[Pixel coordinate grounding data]
=== Begin Enclosure ===
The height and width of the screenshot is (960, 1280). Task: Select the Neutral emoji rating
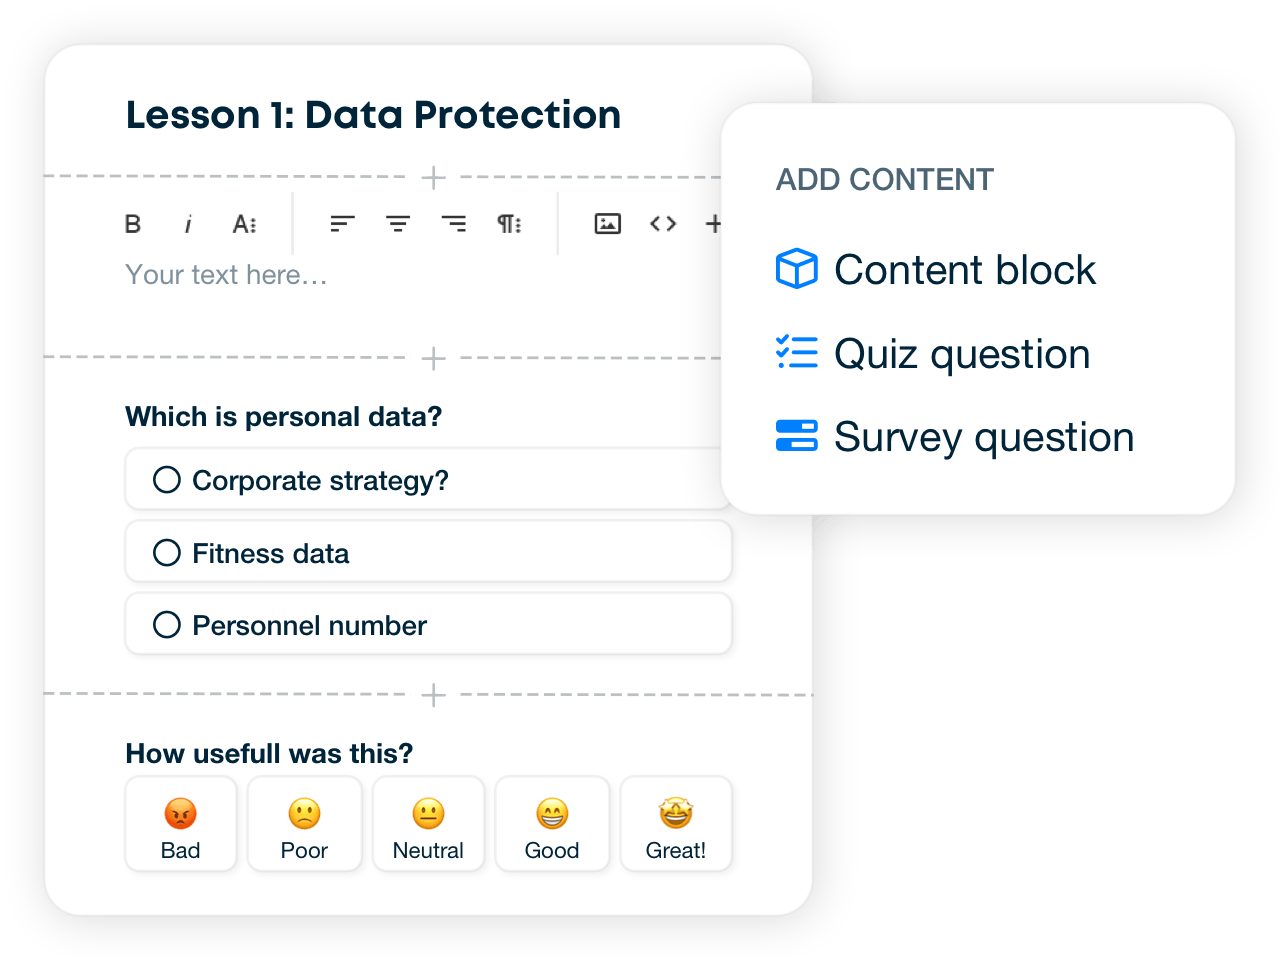[428, 824]
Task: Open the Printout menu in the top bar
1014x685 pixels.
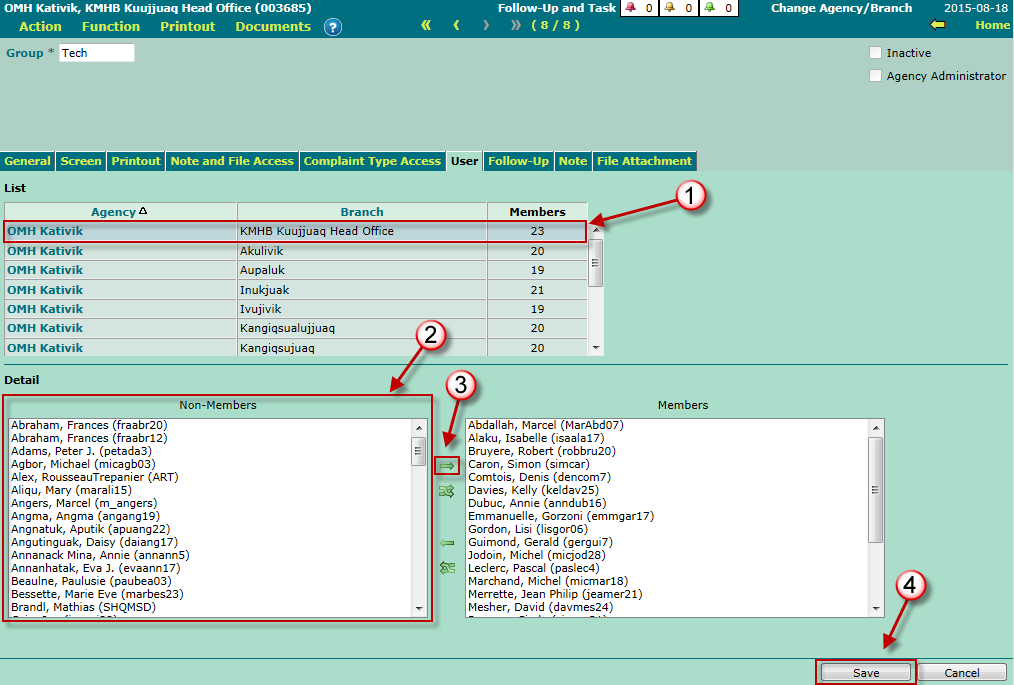Action: 187,26
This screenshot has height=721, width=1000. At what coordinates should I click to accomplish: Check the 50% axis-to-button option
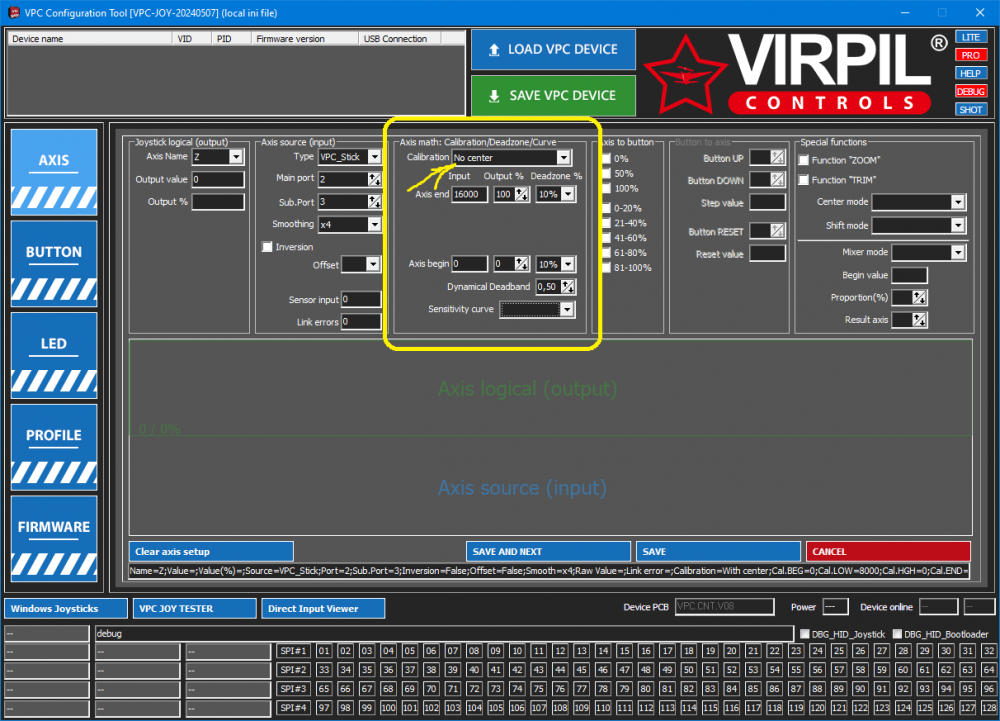click(x=607, y=173)
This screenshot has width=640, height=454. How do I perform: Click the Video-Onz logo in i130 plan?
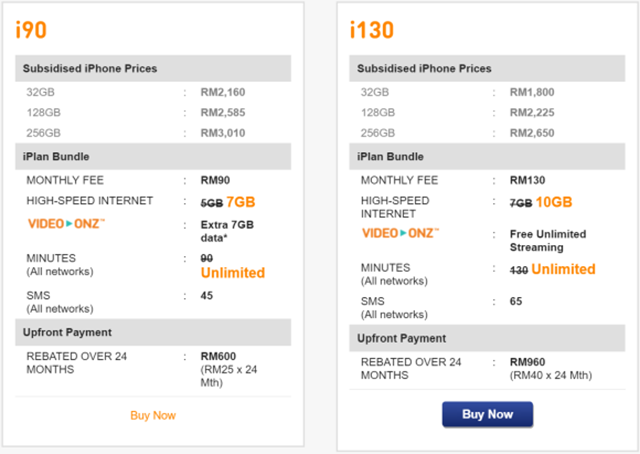401,233
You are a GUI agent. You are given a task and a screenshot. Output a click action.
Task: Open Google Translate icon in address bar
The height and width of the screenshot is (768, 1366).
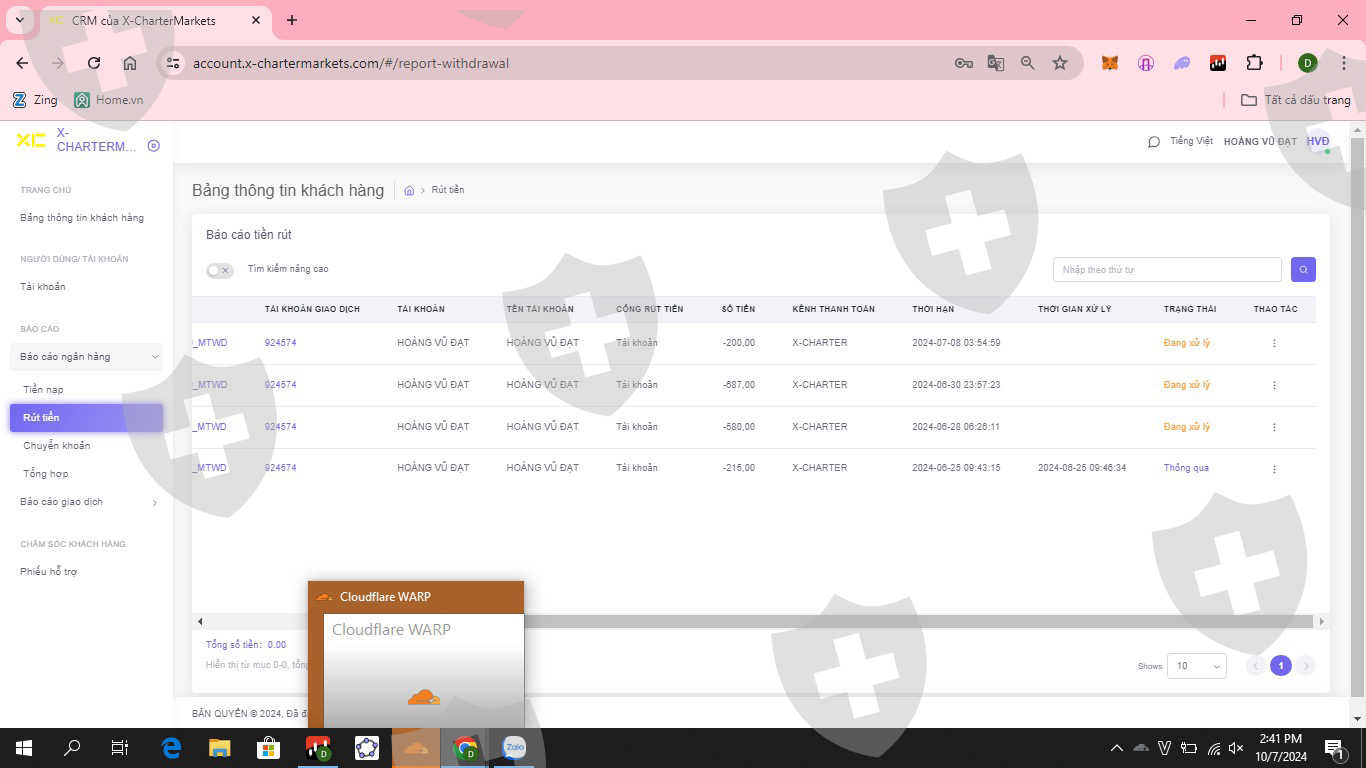click(x=995, y=63)
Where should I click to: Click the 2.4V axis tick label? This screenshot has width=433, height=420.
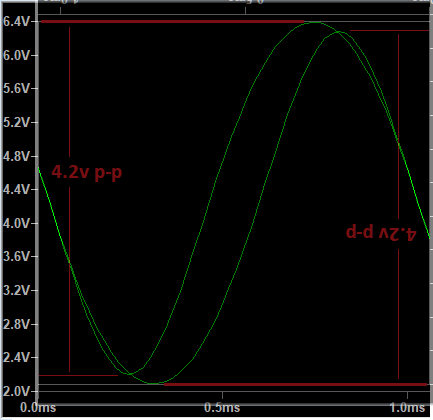tap(16, 358)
=== End Enclosure ===
> TASK BRIEF: This exercise needs every entry retyped exactly, with the pictures removed.

> COMPLETED EXERCISE:
The height and width of the screenshot is (960, 1280). Task: Select the Neutral emoji rating
[428, 824]
Task: Open the Printout menu in the top bar
1014x685 pixels.
Action: 187,26
This screenshot has height=721, width=1000. At what coordinates should I click to accomplish: Check the 50% axis-to-button option
click(x=607, y=173)
This screenshot has width=640, height=454. How do I perform: Click the Video-Onz logo in i130 plan?
401,233
You are a GUI agent. You are given a task and a screenshot. Output a click action.
Task: Open Google Translate icon in address bar
The height and width of the screenshot is (768, 1366).
click(x=995, y=63)
Where should I click to: Click the 2.4V axis tick label? This screenshot has width=433, height=420.
tap(16, 358)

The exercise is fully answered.